**Exercise**
Please copy the leading lines of the entries below exactly, concluding with the line in which "Task: Select the V Fūjin ship card" occurs.

** Material provided follows **

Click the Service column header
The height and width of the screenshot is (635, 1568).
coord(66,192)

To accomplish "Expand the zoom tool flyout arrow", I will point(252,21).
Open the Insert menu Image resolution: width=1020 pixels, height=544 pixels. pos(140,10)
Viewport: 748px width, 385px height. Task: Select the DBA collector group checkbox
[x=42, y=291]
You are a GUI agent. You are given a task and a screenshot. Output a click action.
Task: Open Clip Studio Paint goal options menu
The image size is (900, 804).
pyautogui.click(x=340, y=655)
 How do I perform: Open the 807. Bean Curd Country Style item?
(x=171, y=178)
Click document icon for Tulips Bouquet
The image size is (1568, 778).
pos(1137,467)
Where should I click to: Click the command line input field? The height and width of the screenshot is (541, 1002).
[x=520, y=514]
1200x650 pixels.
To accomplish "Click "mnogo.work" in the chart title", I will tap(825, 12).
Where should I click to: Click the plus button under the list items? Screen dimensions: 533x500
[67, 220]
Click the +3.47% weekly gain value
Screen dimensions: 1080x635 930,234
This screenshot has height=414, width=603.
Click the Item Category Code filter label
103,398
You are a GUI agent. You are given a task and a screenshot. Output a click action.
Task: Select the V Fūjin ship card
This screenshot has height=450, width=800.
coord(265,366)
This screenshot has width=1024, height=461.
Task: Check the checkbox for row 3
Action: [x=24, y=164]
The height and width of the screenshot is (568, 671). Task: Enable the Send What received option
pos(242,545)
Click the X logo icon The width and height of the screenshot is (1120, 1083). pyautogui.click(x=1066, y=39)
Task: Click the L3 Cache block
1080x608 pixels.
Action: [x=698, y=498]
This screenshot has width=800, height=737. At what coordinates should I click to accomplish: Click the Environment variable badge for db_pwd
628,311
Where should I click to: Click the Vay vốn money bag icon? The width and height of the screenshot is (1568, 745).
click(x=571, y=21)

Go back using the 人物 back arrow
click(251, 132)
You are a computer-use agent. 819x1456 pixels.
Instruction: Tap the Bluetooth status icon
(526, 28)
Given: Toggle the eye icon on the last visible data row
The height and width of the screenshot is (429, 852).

** End of Material provided **

**Written solution**
Click the Service column header
The height and width of the screenshot is (635, 1568).
coord(66,192)

To accomplish "Expand the zoom tool flyout arrow", I will point(252,21).
Open the Insert menu Image resolution: width=1020 pixels, height=544 pixels. pos(140,10)
Viewport: 748px width, 385px height. Task: Select the DBA collector group checkbox
[x=42, y=291]
You are a GUI agent. You are given a task and a screenshot. Output a click action.
Task: Open Clip Studio Paint goal options menu
The image size is (900, 804).
pyautogui.click(x=340, y=655)
 How do I perform: Open the 807. Bean Curd Country Style item?
(x=171, y=178)
Click document icon for Tulips Bouquet
The image size is (1568, 778).
pos(1137,467)
Where should I click to: Click the command line input field? The height and width of the screenshot is (541, 1002).
[x=520, y=514]
1200x650 pixels.
To accomplish "Click "mnogo.work" in the chart title", I will tap(825, 12).
Where should I click to: Click the plus button under the list items? Screen dimensions: 533x500
[67, 220]
Click the +3.47% weekly gain value
Screen dimensions: 1080x635 930,234
This screenshot has height=414, width=603.
Click the Item Category Code filter label
103,398
You are a GUI agent. You are given a task and a screenshot. Output a click action.
Task: Select the V Fūjin ship card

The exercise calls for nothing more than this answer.